Uma investigadora defendeu hoje apoios para a agricultura e o pastoreio tradicionais no Parque Nacional da Peneda-Gerês (PNPG), para “pagar o serviço de proteção dos ecossistemas e da biodiversidade” que tornam “o território mais resiliente perante aos incêndios”.
“Os apoios a este tipo de agricultura precisam de existir. No fundo, estão a pagar serviços do ecossistema, serviços ambientais que esta agricultura proporciona ao criar uma paisagem mais resiliente aos fogos, e que, muitas vezes, é pouco ou é insuficientemente apoiada para manter pessoas mais jovens nas comunidades a desenvolver esta agricultura”, explicou à Lusa Joana Nogueira, da Escola Superior Agrária do Instituto Politécnico de Viana do Castelo (IPVC).
Foi também pela presença humana e pela “harmonia entre as comunidades locais e a natureza que o parque surgiu com um elevado valor natural”, destacou a professora, que tem estudado o papel das comunidades que vivem na Peneda-Gerês e o papel que desempenham na “preservação da integridade e diversidade dos ecossistemas”.
“Julgo que pode ser bastante intensificado o trabalho com as comunidades que lá estão, cuidando mais delas, da sua qualidade de vida e de instrumentos para tornar os agricultores e as comunidades nos principais guardiões desta natureza, que já são, mas muitas vezes não são vistos como tal, nem apoiados enquanto tal”, disse.
As atividades agrícolas e pastoris, “que sempre existiram no parque”, estão “em regressão” e, com isso, “as estruturas ecológicas do parque estão a alterar-se, através da expansão de matos mais altos, zonas mais fechadas em termos de vegetação e plantas exóticas invasoras, que são acentuadas de cada vez que há um fogo”, descreveu.
“As atividades agrícolas e de pastoreio tradicionais têm vindo a diminuir na Peneda-Gerês e isso ameaça a agrodiversidade e a biodiversidade silvestre, importantes para um território mais resistente aos incêndios”, destacou.
Já existem instrumentos de apoio, “mas ainda são insuficientes, ou não são totalmente adaptados às realidades, no sentido de permitirem aos agricultores terem continuidade nas suas explorações e jovens quem lhes sucedam à medida que vão envelhecendo”.
Assim, a renovação geracional “não está garantida”, tal como “não está garantido, muitas vezes, o trabalho de colaboração” com os agentes locais, observou.
“Claro que a agricultura tradicional não pensava em produzir serviços de ecossistemas. Mas agora deve pensar e tem que ser capacitada para isso. Devemos pensar de que modo é que devemos fazer a agricultura e o pastoreio para garantir mais a resiliência aos incêndios, mais biodiversidade silvestre, mais proteção da água”, defendeu.

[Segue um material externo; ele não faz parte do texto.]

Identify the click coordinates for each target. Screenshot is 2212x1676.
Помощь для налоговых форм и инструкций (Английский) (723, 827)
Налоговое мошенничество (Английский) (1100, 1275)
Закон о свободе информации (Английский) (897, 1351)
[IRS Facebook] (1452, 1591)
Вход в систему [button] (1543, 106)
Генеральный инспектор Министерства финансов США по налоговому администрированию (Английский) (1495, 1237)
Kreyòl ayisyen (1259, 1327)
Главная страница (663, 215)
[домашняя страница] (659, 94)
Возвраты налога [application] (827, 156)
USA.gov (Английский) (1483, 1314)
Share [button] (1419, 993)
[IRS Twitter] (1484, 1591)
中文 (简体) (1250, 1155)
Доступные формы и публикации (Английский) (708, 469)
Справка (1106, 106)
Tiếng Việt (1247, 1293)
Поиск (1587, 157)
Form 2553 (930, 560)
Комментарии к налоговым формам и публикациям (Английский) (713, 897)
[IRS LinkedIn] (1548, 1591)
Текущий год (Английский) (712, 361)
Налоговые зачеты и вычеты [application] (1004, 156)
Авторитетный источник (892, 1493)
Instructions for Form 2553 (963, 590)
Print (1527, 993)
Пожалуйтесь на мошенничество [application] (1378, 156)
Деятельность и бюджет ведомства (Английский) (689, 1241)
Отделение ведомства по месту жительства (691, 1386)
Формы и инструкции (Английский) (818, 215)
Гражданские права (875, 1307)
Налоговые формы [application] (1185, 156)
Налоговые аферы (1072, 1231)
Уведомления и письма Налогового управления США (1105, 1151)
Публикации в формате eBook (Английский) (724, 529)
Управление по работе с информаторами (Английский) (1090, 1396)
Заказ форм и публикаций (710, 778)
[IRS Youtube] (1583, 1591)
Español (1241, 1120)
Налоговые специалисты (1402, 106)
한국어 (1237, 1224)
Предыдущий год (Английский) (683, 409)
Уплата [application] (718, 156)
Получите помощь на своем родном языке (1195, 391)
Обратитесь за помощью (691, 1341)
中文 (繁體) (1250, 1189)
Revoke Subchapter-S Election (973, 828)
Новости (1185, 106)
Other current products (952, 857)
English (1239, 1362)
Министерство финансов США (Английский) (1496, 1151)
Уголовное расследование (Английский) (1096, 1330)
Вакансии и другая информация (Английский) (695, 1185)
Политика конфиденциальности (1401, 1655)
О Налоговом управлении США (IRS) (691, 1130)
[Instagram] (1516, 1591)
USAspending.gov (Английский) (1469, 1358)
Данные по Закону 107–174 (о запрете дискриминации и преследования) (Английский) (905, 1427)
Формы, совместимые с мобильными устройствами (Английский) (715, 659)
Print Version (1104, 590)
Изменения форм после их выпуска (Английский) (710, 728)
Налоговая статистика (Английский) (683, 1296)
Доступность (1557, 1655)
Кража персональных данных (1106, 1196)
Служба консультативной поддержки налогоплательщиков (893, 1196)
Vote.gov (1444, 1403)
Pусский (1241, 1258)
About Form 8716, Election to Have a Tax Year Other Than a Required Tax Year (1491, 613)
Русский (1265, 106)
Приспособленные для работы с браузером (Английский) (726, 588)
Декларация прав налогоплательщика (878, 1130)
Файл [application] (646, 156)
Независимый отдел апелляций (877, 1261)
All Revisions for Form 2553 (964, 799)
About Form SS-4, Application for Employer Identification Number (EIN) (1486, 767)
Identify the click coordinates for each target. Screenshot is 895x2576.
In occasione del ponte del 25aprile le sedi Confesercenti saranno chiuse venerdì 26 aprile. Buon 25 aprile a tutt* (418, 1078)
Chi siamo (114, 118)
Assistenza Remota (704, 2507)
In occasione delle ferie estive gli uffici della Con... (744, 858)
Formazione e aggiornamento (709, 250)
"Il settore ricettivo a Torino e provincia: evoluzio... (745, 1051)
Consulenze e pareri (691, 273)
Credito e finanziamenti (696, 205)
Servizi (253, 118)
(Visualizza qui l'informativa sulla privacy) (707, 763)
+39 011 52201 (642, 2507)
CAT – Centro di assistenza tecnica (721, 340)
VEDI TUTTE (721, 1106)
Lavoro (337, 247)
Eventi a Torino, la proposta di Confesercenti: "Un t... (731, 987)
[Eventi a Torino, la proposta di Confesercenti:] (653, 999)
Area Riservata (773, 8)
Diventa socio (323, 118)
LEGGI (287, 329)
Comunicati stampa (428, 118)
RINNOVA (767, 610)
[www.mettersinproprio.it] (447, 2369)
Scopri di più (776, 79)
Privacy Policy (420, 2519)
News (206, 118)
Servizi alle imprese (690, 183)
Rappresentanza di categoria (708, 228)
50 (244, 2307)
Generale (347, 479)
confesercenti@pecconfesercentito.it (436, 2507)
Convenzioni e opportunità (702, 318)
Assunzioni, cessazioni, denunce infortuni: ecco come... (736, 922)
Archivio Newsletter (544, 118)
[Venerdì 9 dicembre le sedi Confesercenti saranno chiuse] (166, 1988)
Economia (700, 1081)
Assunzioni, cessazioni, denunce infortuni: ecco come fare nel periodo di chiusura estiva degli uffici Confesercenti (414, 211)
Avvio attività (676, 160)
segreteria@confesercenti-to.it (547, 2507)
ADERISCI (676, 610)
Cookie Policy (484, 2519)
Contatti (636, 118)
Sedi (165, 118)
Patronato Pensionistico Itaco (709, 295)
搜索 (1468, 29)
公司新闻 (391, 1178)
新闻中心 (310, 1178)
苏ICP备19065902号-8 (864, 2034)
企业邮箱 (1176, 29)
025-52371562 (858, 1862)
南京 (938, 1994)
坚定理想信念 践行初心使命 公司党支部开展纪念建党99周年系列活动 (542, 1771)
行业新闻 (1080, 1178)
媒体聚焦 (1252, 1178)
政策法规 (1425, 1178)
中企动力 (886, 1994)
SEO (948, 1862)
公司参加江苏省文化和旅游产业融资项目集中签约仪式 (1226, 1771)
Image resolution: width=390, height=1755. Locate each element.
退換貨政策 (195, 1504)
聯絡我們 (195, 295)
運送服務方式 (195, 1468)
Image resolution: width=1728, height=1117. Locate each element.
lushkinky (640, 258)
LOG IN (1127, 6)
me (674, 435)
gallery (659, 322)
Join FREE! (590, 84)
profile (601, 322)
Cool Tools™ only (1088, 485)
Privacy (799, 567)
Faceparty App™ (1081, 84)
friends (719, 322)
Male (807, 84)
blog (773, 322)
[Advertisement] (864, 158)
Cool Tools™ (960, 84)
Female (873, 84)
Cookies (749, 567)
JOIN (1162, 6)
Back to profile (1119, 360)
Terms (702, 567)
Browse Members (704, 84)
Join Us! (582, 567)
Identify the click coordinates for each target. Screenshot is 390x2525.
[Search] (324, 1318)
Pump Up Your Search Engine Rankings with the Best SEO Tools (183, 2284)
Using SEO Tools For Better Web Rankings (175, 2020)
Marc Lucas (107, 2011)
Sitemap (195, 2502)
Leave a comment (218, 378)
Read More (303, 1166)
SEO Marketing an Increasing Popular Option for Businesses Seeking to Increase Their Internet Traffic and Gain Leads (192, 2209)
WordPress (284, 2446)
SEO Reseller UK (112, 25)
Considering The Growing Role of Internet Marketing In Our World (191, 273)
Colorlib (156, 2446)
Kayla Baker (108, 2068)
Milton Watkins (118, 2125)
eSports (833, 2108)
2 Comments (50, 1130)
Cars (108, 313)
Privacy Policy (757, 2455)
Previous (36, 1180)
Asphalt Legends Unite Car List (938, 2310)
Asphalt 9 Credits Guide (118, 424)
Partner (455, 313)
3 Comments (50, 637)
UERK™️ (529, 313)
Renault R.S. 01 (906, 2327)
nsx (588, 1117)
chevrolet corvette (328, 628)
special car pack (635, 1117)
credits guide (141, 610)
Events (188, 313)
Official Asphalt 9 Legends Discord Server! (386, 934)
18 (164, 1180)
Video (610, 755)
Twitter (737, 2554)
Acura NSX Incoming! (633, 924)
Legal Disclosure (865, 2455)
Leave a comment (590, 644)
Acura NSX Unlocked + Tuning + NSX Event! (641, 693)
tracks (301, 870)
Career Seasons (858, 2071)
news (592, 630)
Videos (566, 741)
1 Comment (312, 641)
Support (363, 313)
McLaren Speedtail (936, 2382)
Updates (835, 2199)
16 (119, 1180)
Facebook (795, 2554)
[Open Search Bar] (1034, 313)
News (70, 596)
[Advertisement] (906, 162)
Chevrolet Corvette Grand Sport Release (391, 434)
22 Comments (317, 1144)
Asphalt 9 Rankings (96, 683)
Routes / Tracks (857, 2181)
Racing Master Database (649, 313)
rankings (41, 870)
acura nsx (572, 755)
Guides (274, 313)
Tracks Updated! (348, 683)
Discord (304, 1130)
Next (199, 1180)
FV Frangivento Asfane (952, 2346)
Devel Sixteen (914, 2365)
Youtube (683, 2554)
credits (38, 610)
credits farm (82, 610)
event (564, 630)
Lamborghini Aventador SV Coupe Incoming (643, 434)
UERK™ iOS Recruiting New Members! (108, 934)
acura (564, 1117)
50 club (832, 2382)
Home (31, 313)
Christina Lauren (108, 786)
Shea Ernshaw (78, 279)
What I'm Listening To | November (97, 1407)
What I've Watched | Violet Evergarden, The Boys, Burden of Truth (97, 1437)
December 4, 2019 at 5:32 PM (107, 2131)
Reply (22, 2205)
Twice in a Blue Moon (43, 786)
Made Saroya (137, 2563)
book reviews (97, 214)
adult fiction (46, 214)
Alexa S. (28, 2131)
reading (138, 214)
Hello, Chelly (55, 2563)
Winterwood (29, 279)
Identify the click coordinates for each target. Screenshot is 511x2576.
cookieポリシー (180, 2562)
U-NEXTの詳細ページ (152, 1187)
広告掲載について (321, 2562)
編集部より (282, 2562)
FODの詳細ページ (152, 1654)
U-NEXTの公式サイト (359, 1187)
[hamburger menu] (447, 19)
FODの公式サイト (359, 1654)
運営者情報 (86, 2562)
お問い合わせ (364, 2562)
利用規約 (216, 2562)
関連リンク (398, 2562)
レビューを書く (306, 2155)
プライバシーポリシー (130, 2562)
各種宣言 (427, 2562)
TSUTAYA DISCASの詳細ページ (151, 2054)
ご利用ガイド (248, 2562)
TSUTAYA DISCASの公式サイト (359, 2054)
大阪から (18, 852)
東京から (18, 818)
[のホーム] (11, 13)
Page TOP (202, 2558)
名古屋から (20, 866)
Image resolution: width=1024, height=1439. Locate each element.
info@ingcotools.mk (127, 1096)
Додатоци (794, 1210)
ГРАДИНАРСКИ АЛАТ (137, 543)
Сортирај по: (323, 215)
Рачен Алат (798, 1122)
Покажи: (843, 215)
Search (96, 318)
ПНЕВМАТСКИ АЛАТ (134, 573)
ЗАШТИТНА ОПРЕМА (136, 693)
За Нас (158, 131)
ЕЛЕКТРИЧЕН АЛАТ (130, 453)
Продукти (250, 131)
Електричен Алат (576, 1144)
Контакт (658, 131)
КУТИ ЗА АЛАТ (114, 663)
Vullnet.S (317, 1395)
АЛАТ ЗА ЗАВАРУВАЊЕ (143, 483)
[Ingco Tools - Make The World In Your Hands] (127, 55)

Esse trabalho “tem de continuar a ser feito e intensificado, face ao que tem acontecido”, afirmou, referindo-se ao incêndio que começou a 26 de julho no PNPG, em Ponte da Barca, distrito de Viana do Castelo, que foi dado como dominado no domingo e que hoje, pelas 08:30, em resolução mobilizava ainda 370 homens e 127 viaturas.
A diminuição das atividades tradicionais “acontece há décadas, mas tem-se acentuado, com a Política Agrícola Comum e com políticas de conservação da natureza que não têm encontrado forma de apoiar estas atividades” pelo papel que cumprem a proteger os ecossistemas.
Joana Nogueira explicou que, para além da “mortalidade direta causada pelo fogo” na fauna e flora do parque, também a biodiversidade silvestre fica em causa.
“O ‘habitat’ que existia antes do fogo, em termos de vegetação, fica ameaçado, pela expansão de invasoras exóticas, que são muito mais hábeis em instalar-se após um incêndio e vão conquistar espaço, retirando a flora e a vegetação nativa”, especificou.
Alertou que “estas perturbações sucessivas podem, no fundo, reduzir muito substancialmente a flora autóctone, que já é escassa”.
O PNPG abrange os distritos de Braga (concelho de Terras de Bouro), Viana do Castelo (concelho de Melgaço, Arcos de Valdevez e Ponte da Barca) e Vila Real (concelho de Montalegre), numa área total de cerca de 70.290 hectares.